A total of 66 patients died, but only 17 of whom had progressive tumour disease. Death of the remaining 49 patients were due to the following: other malignancies (4), heart failure (1), pulmonary embolism (1), acute myocardial infarction (3), gastrointestinal bleeding (3), cerebral haemorrhage (2), urosepsis (3), severe pneumonia (10), and unknown causes but no history of tumour progression (22).

In the univariate analysis, the prognostic factors significantly associated with reduced PFS were age (HR = 1.12, 95% CI: 1.02–1.22, p = 0.012; see Table 4) and a higher Charlson comorbidity index (≥ 7 vs. 4–6: HR = 2.23, 95% CI: 1.29–3.85, p = 0.004). The multivariate analysis confirmed that both factors were significantly associated with reduced PFS: age (HR = 1.13, 95% CI: 1.03–1.23, p = 0.008) and a higher Charlson Comorbidity Index (≥ 7 vs. 4–6, HR = 2.33, 95% CI: 1.34–4.03, p = 0.003).

In the univariate analysis, both age (HR = 1.16, 95% CI: 1.06–1.27, p = 0.010) and a higher Charlson Comorbidity Index (≥ 7 vs. 4–6, HR = 2.34, 95% CI: 1.33–4.11, p = 0.003; see Table 5) were associated with shorter OS. In the multivariate analysis, both age (HR = 1.17, 95% CI: 1.07–1.28, p < 0.001) and a higher Charlson Comorbidity Index (≥ 7 vs. 4–6, HR = 2.44, 95% CI: 1.38–4.32, p = 0.003) were confirmed as prognostic factors significantly associated with impaired OS.

The Cox proportional hazards model for CSS did not identify any significant predictors (see Table 6). No significant association with local control was observed in the univariate analysis for histology (adenocarcinoma vs. squamous cell carcinoma, p = 0.272), PTV (p = 0.395) or BED₁₀ (> 100 Gy vs. <100 Gy, p = 0.846).

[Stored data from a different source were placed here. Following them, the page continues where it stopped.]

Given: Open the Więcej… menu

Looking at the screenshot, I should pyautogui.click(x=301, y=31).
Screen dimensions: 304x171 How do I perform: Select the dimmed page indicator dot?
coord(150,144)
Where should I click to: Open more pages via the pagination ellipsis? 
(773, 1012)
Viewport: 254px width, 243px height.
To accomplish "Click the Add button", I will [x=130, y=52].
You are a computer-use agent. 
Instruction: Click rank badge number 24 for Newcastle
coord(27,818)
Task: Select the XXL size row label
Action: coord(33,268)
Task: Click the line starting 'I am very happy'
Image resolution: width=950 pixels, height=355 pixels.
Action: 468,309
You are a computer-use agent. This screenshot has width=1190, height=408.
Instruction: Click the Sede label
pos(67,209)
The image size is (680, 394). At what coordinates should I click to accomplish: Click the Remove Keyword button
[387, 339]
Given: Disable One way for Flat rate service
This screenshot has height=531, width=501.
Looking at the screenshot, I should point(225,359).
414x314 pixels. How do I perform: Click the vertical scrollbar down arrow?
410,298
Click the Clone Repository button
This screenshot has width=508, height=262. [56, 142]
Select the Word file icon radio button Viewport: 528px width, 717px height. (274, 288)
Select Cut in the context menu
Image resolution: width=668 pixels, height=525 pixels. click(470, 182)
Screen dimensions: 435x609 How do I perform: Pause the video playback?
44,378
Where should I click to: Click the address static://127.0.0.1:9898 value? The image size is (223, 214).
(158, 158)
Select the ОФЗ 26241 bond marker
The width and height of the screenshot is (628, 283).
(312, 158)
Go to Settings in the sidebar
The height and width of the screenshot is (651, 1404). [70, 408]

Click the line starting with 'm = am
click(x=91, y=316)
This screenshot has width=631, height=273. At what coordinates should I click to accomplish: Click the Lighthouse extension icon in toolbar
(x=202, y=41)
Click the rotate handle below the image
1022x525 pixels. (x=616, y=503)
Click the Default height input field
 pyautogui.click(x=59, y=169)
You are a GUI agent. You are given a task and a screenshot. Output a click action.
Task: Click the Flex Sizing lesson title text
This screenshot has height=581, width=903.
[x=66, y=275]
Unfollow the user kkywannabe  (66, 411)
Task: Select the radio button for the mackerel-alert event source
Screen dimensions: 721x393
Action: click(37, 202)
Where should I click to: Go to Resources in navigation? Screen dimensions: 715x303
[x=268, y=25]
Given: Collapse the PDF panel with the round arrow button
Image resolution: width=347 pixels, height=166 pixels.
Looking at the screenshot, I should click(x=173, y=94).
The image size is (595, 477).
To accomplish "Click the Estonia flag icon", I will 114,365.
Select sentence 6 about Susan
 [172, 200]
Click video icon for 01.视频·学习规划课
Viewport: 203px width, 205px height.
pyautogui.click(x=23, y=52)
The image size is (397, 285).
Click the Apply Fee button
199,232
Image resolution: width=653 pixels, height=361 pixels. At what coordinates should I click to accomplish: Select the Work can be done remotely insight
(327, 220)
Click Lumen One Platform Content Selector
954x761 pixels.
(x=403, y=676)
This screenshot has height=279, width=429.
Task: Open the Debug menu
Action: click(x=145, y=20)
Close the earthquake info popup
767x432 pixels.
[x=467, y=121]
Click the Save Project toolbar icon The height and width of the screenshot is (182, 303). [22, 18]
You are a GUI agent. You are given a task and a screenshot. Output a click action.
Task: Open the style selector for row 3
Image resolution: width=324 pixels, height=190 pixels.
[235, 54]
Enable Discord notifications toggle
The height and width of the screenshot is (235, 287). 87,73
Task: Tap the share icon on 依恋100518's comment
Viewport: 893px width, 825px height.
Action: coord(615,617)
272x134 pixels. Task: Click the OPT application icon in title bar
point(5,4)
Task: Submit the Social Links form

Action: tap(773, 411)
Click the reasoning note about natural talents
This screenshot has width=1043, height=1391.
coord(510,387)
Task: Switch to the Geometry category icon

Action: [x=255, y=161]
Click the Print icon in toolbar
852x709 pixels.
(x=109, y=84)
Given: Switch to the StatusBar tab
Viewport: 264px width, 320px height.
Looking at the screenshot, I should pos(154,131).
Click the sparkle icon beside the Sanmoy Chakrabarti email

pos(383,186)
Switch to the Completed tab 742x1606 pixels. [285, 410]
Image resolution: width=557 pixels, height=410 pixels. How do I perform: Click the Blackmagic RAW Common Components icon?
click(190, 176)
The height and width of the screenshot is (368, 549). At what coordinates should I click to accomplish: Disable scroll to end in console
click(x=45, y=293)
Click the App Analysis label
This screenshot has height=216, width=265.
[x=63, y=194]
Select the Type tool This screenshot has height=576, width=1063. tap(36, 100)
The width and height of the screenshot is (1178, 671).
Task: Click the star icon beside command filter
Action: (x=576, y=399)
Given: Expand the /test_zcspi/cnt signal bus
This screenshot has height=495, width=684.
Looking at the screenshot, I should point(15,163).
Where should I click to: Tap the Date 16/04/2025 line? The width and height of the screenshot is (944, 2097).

SBRT was well tolerated, despite the advanced age of the patients and the high rate of comorbidities, and all patients completed their SBRT courses as planned. None of the patients experienced SBRT-induced lung toxicity ≥ grade 3 until the last follow-up visit. In total, 19 patients (16.1%) developed grade 2 pneumonitis requiring steroids. The median time to onset of pneumonitis was 4.4 months (range 1.0–7.1 months) after the completion of SBRT. Fisher’s exact test revealed that the frequency of pneumonitis did not differ significantly between patients treated for one NSCLC and patients treated for MPLC (p = 0.162, one-tailed). In 12 patients (10.2%), rib fractures were detected by CT imaging during oncological follow-up. These patients did not report any symptoms caused by their rib fractures, and they did not present to clinics with pain. The fractures were already consolidated in all patients at the time of diagnosis. None of these patients had previously been treated for MPLC. No other SBRT-associated toxicities ≥ grade 3 (e.g., oesophagitis, fatigue, stenosis or haemorrhage) were detected.